Could you repeat the lines of the material, starting with the line that contains "The width and height of the screenshot is (791, 941)." and going on through the line that contains "pos(1383,619)", with both of those lines included?

§ Text and item location entries
━━━━━━

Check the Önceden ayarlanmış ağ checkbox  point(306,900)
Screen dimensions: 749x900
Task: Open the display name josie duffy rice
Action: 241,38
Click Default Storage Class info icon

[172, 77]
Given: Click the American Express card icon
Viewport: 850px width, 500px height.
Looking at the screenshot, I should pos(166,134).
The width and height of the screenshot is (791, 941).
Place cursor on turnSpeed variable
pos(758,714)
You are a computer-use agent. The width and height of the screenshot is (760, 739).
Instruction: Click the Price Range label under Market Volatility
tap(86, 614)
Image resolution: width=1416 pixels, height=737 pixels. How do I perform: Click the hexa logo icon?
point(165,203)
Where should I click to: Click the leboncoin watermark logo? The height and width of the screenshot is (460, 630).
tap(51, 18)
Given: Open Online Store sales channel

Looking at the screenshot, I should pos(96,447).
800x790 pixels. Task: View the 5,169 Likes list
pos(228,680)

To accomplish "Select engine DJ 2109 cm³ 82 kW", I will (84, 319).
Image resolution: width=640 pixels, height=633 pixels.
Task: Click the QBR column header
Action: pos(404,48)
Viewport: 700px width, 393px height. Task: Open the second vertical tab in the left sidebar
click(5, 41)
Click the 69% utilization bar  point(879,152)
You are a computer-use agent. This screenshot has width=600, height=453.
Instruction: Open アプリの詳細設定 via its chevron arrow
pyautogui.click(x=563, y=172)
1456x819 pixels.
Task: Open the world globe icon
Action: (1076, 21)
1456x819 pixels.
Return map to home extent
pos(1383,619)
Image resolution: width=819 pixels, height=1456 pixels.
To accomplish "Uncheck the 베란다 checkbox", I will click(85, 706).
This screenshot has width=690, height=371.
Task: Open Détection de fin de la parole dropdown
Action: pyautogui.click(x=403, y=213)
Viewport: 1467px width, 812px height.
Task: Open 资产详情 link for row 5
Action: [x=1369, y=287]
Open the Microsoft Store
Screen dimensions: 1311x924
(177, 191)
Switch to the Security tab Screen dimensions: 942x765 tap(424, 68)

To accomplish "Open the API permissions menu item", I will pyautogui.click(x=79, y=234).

━━━━━━

§ SOLUTION TO THIS EXERCISE
The width and height of the screenshot is (791, 941).
Place cursor on turnSpeed variable
pos(758,714)
You are a computer-use agent. The width and height of the screenshot is (760, 739).
Instruction: Click the Price Range label under Market Volatility
tap(86, 614)
Image resolution: width=1416 pixels, height=737 pixels. How do I perform: Click the hexa logo icon?
point(165,203)
Where should I click to: Click the leboncoin watermark logo? The height and width of the screenshot is (460, 630).
tap(51, 18)
Given: Open Online Store sales channel

Looking at the screenshot, I should pos(96,447).
800x790 pixels. Task: View the 5,169 Likes list
pos(228,680)

To accomplish "Select engine DJ 2109 cm³ 82 kW", I will (84, 319).
Image resolution: width=640 pixels, height=633 pixels.
Task: Click the QBR column header
Action: pos(404,48)
Viewport: 700px width, 393px height. Task: Open the second vertical tab in the left sidebar
click(5, 41)
Click the 69% utilization bar  point(879,152)
You are a computer-use agent. This screenshot has width=600, height=453.
Instruction: Open アプリの詳細設定 via its chevron arrow
pyautogui.click(x=563, y=172)
1456x819 pixels.
Task: Open the world globe icon
Action: (1076, 21)
1456x819 pixels.
Return map to home extent
pos(1383,619)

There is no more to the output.